Please retype the records that appear below, exactly and in full.

Saved entries
========
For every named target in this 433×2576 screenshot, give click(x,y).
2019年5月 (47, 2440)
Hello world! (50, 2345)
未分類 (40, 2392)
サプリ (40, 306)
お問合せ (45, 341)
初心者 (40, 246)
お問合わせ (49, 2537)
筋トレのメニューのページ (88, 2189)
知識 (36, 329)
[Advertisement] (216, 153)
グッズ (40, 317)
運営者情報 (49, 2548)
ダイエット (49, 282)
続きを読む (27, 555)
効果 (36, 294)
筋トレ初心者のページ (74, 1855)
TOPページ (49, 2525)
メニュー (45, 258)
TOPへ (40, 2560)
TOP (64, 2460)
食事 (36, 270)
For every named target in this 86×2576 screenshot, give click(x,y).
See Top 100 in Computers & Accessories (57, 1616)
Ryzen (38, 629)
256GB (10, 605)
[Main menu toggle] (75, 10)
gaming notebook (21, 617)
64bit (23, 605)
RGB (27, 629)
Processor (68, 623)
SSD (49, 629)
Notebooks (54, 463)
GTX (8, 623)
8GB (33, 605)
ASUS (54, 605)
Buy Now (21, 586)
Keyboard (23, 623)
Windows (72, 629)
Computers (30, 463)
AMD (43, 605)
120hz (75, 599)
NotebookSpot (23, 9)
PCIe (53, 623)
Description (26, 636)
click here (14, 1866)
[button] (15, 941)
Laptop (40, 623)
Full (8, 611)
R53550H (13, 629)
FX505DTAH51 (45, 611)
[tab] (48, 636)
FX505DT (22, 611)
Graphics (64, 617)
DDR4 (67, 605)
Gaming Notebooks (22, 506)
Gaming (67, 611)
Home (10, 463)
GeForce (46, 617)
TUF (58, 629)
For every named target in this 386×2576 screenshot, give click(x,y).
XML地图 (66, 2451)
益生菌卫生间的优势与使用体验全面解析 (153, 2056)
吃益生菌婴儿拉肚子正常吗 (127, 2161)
========
ANSWER TO THIS TASK:
For every named target in this 433×2576 screenshot, give click(x,y).
2019年5月 (47, 2440)
Hello world! (50, 2345)
未分類 (40, 2392)
サプリ (40, 306)
お問合せ (45, 341)
初心者 (40, 246)
お問合わせ (49, 2537)
筋トレのメニューのページ (88, 2189)
知識 (36, 329)
[Advertisement] (216, 153)
グッズ (40, 317)
運営者情報 (49, 2548)
ダイエット (49, 282)
続きを読む (27, 555)
効果 (36, 294)
筋トレ初心者のページ (74, 1855)
TOPページ (49, 2525)
メニュー (45, 258)
TOPへ (40, 2560)
TOP (64, 2460)
食事 (36, 270)
For every named target in this 86×2576 screenshot, give click(x,y).
See Top 100 in Computers & Accessories (57, 1616)
Ryzen (38, 629)
256GB (10, 605)
[Main menu toggle] (75, 10)
gaming notebook (21, 617)
64bit (23, 605)
RGB (27, 629)
Processor (68, 623)
SSD (49, 629)
Notebooks (54, 463)
GTX (8, 623)
8GB (33, 605)
ASUS (54, 605)
Buy Now (21, 586)
Keyboard (23, 623)
Windows (72, 629)
Computers (30, 463)
AMD (43, 605)
120hz (75, 599)
NotebookSpot (23, 9)
PCIe (53, 623)
Description (26, 636)
click here (14, 1866)
[button] (15, 941)
Laptop (40, 623)
Full (8, 611)
R53550H (13, 629)
FX505DTAH51 (45, 611)
[tab] (48, 636)
FX505DT (22, 611)
Graphics (64, 617)
DDR4 (67, 605)
Gaming Notebooks (22, 506)
Gaming (67, 611)
Home (10, 463)
GeForce (46, 617)
TUF (58, 629)
For every named target in this 386×2576 screenshot, give click(x,y).
XML地图 (66, 2451)
益生菌卫生间的优势与使用体验全面解析 (153, 2056)
吃益生菌婴儿拉肚子正常吗 (127, 2161)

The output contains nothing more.